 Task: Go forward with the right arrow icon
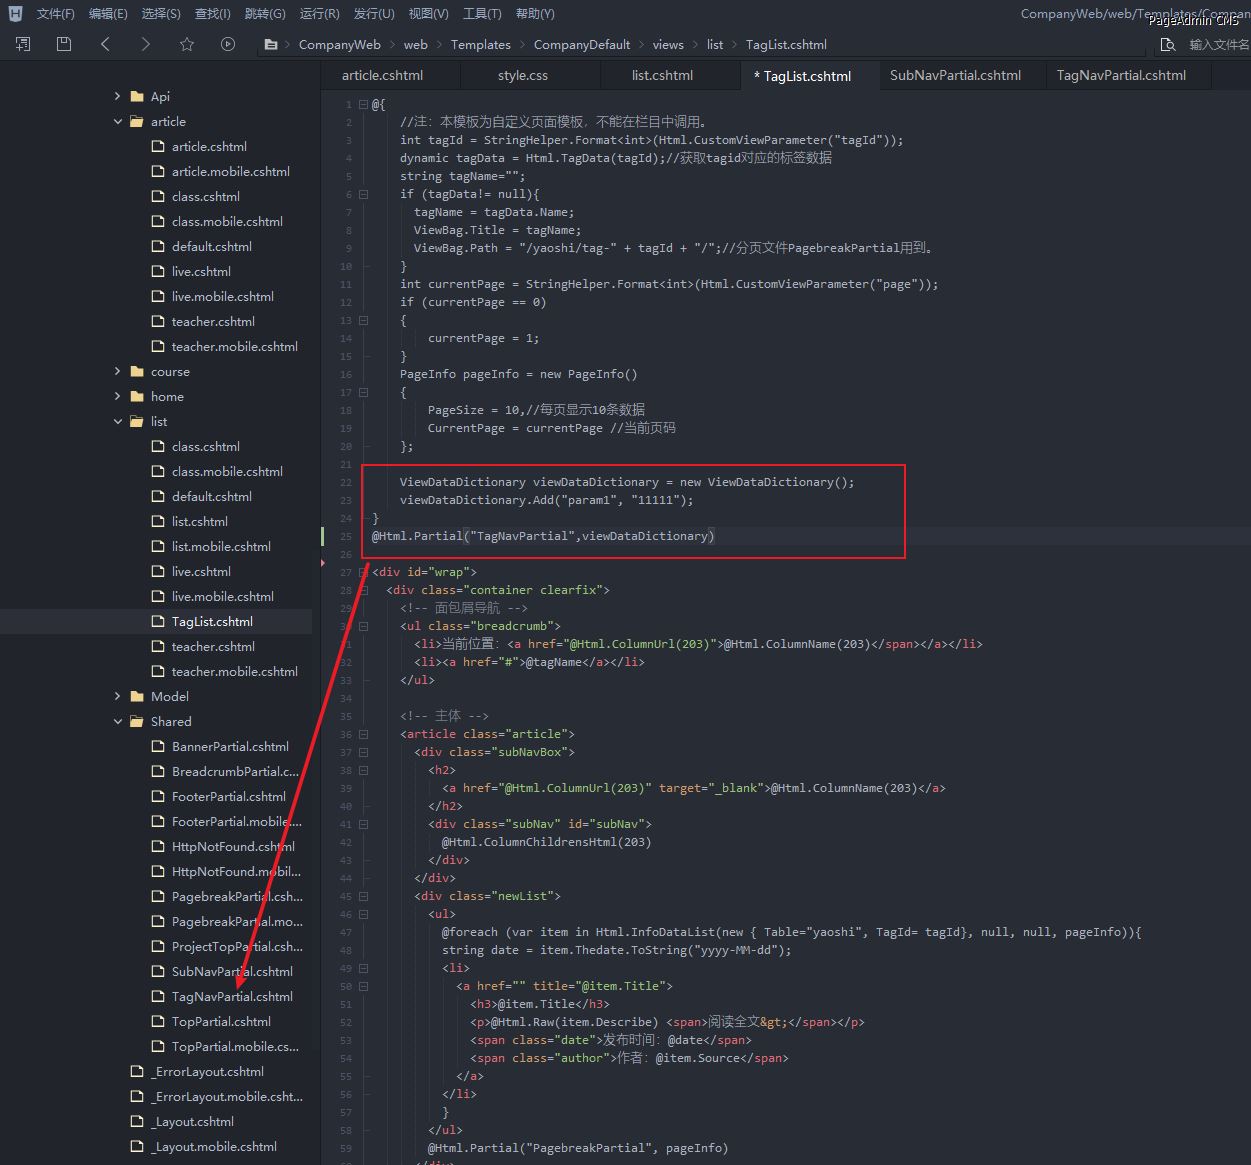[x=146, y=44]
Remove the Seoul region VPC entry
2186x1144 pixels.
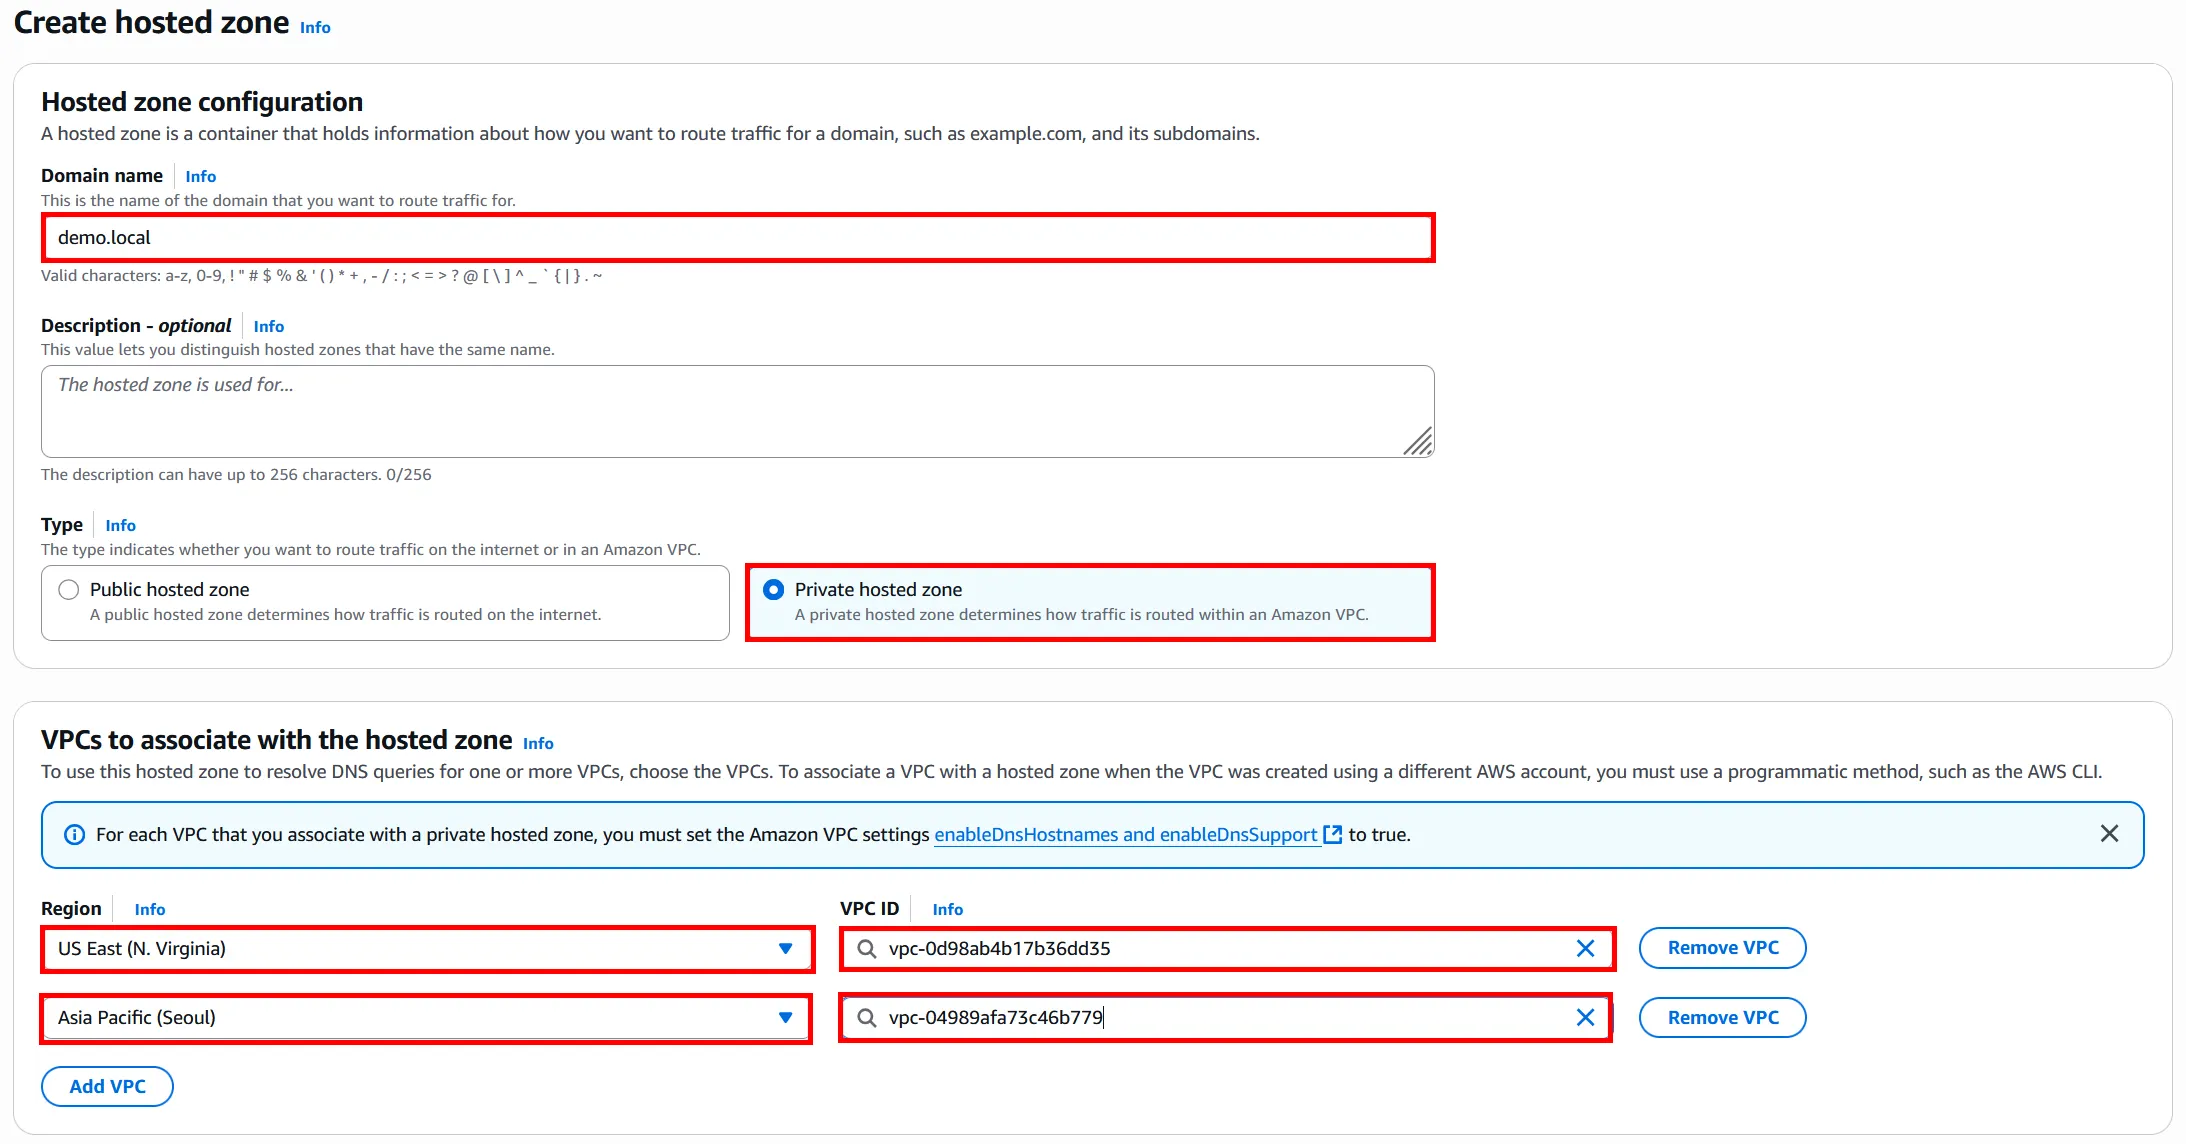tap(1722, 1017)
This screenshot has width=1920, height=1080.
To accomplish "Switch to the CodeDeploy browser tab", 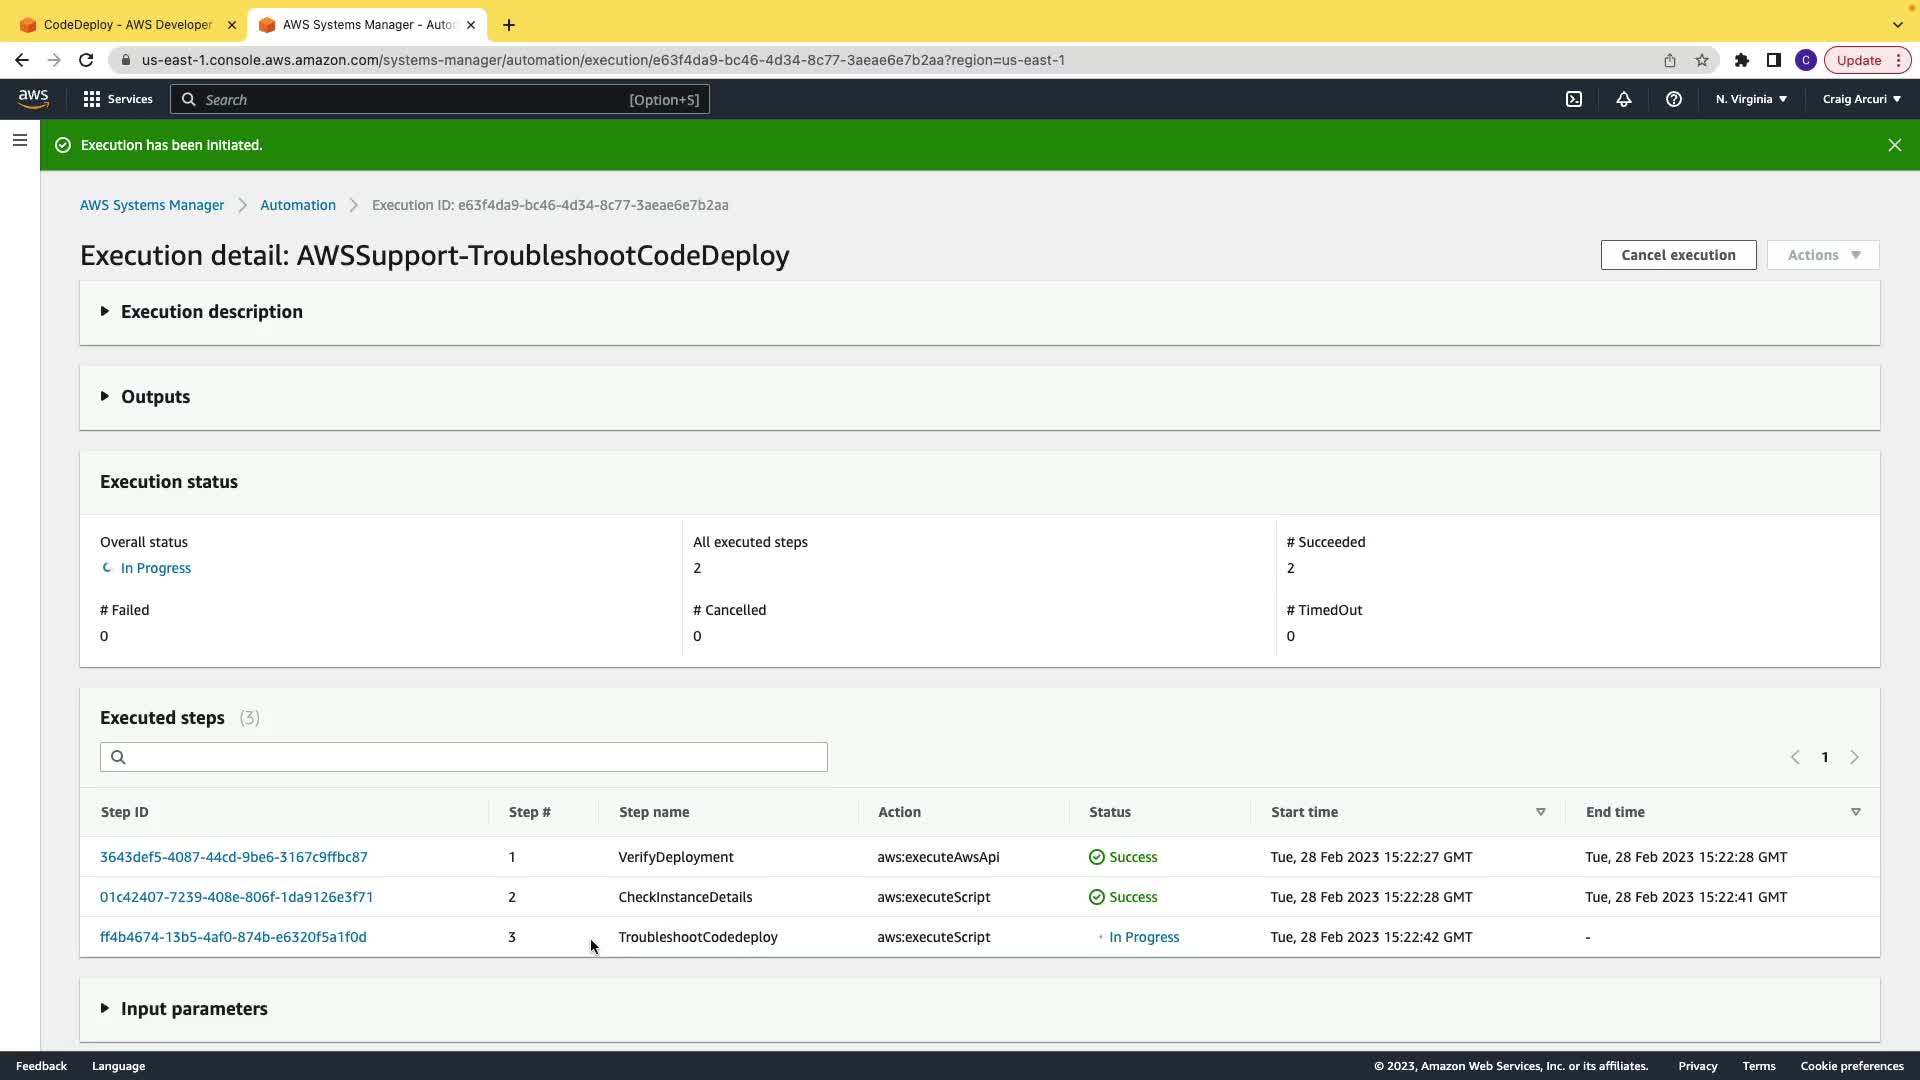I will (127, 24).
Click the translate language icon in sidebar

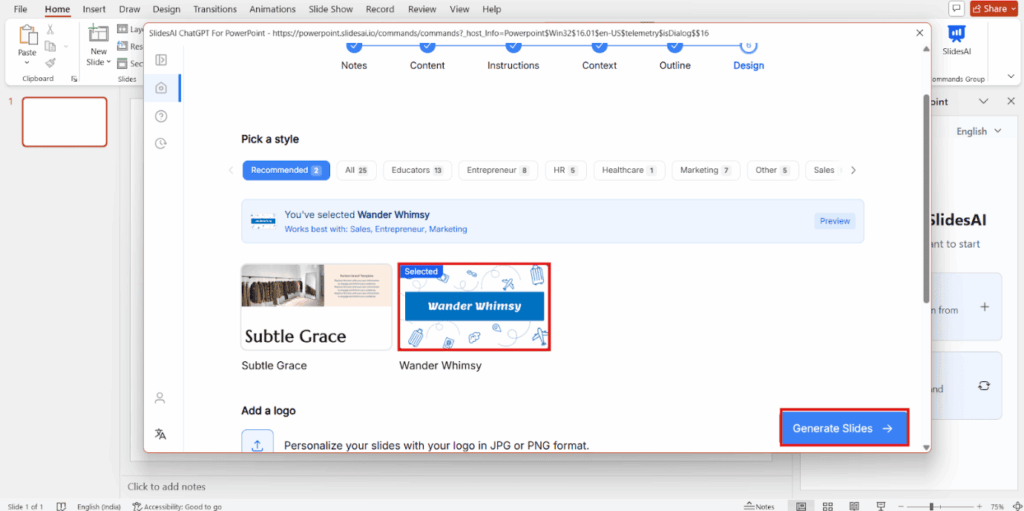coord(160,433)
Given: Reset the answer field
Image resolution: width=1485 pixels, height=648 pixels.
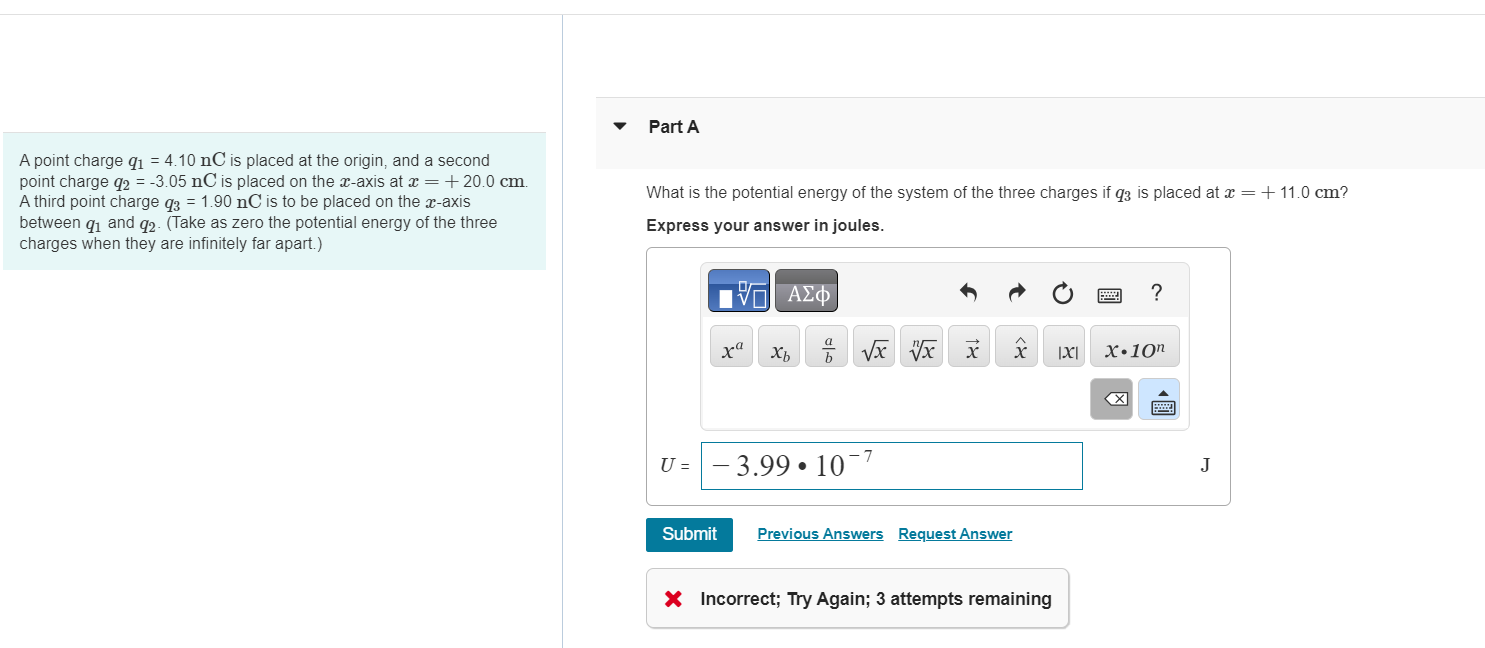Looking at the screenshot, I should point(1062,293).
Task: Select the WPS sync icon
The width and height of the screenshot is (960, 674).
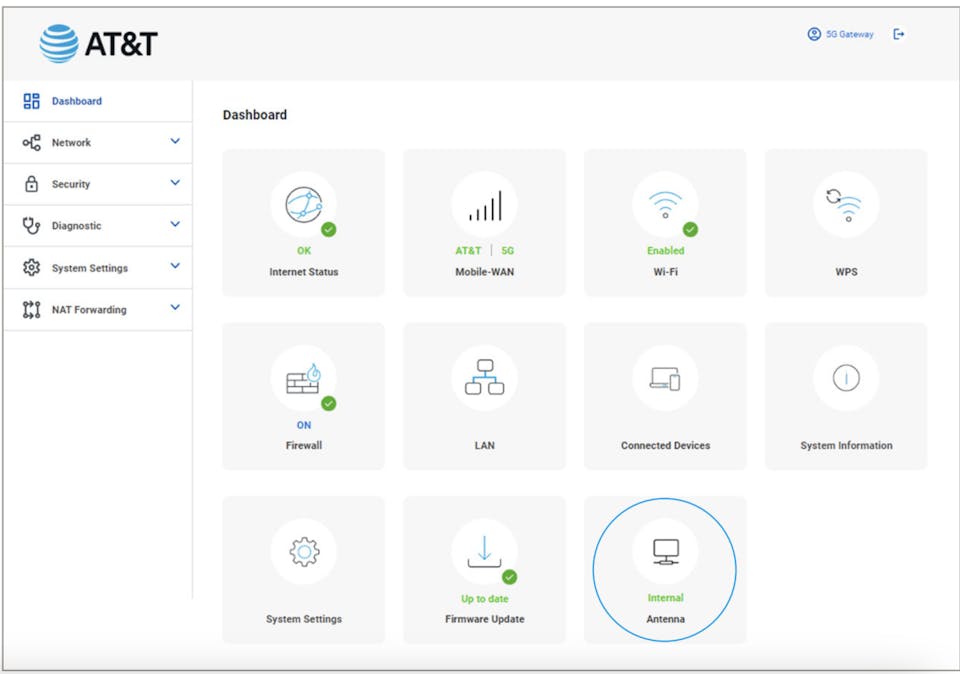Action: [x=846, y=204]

- [Task directions]: Please return each line of the material above that contains the word "height".

- [Solution below]:
This screenshot has width=1920, height=1080.
Image resolution: width=1485 pixels, height=648 pixels.
The width and height of the screenshot is (960, 674).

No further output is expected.